**Data shown:**
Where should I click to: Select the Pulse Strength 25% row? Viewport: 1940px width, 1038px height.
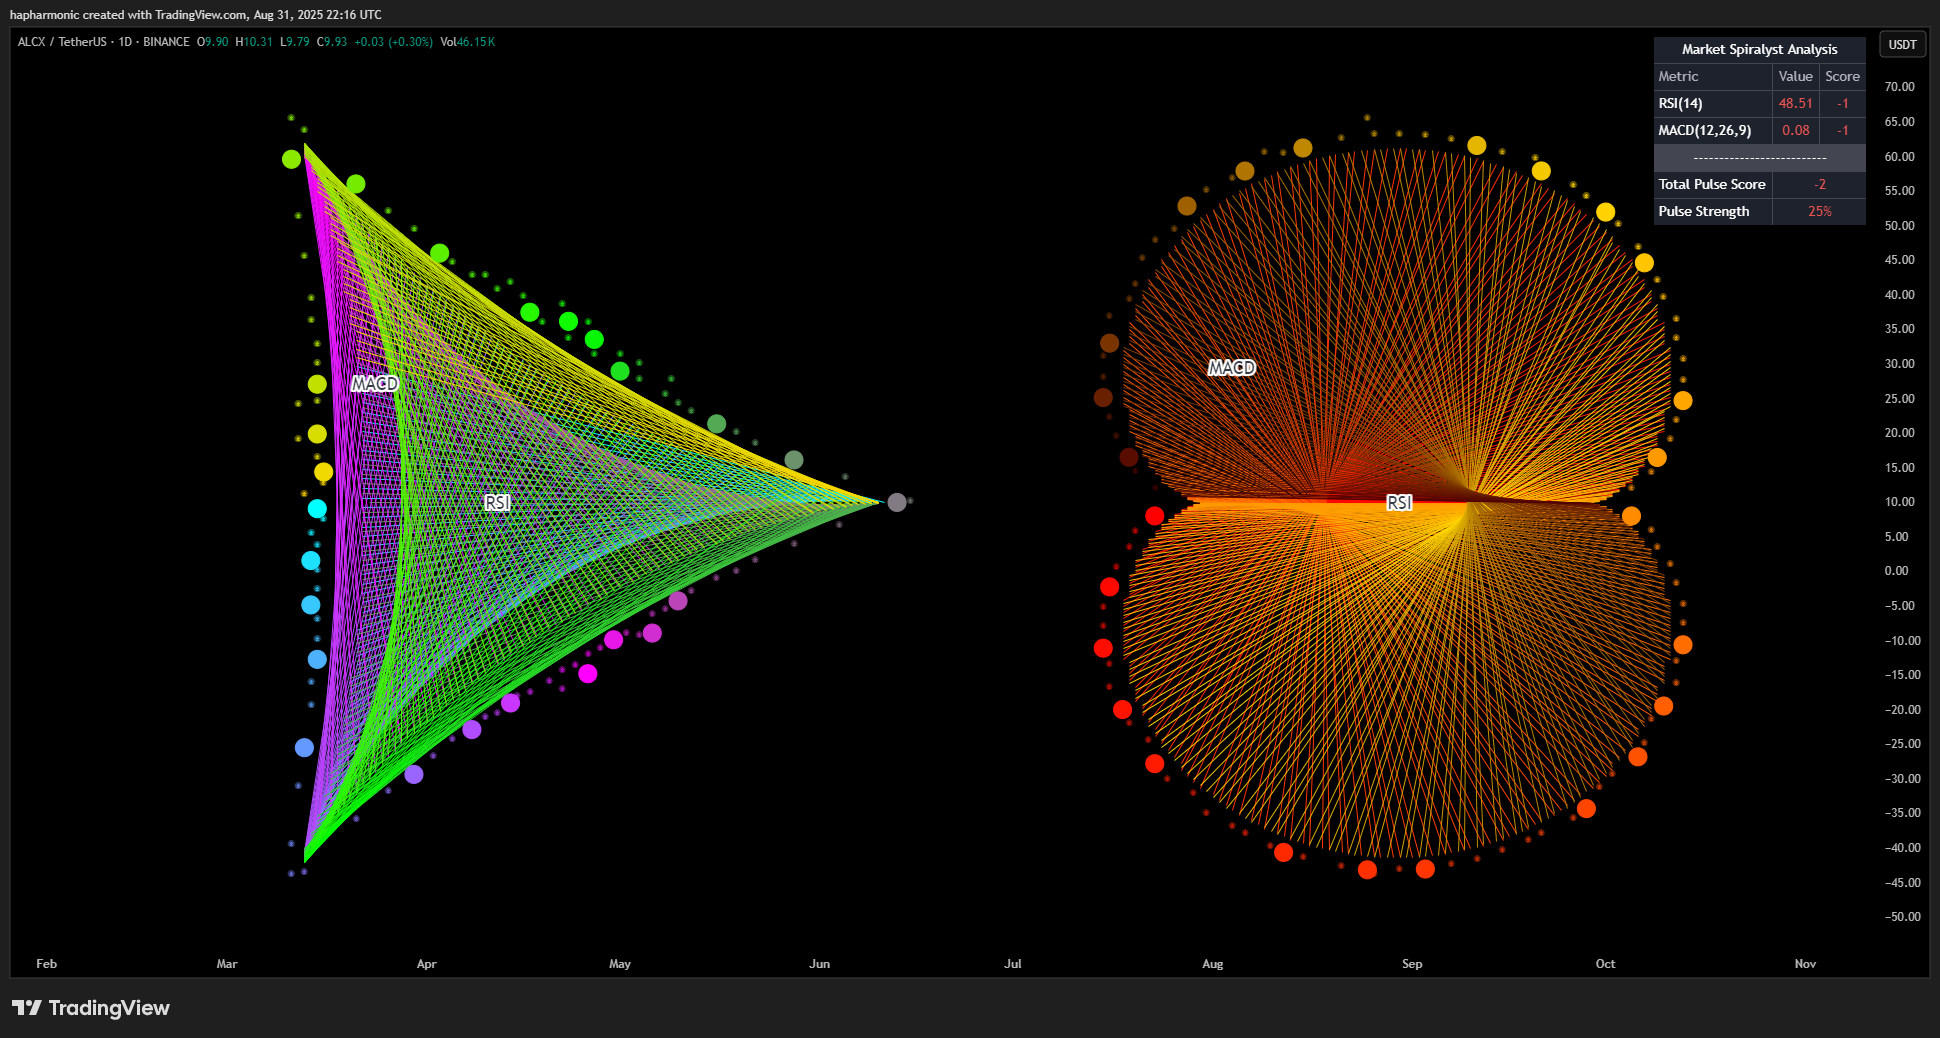[1759, 211]
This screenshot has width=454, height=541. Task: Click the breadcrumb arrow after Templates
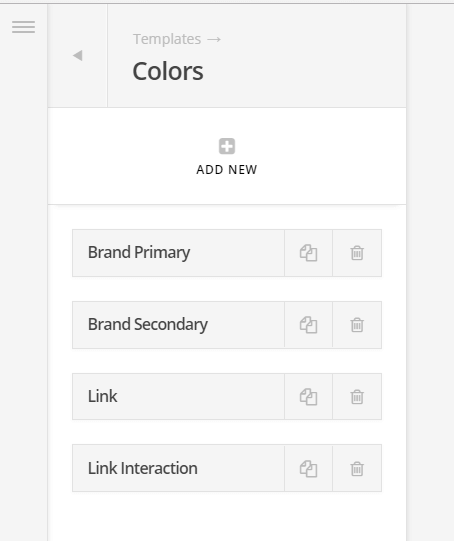point(214,39)
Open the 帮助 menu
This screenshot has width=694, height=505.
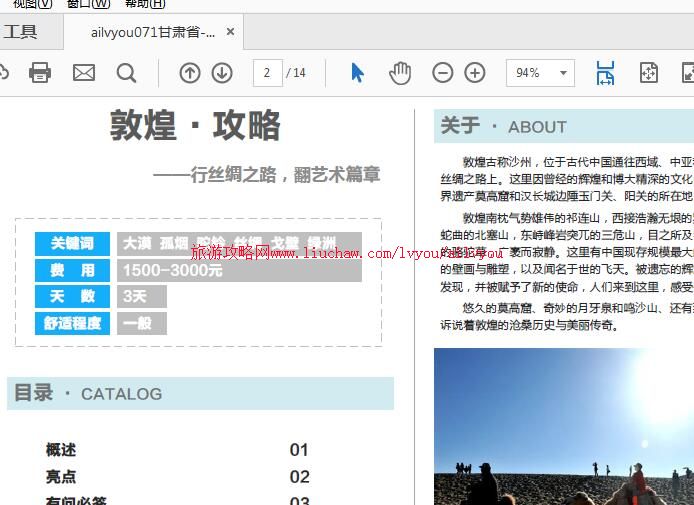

**Brief:**
Please write the material out again exactly as shown above, minus any pictures.

**Your response:**
Where should I click to: Select the Pulse Strength 25% row? Viewport: 1940px width, 1038px height.
[1759, 211]
This screenshot has width=454, height=541. Task: Click the breadcrumb arrow after Templates
point(214,39)
Open the 帮助 menu
This screenshot has width=694, height=505.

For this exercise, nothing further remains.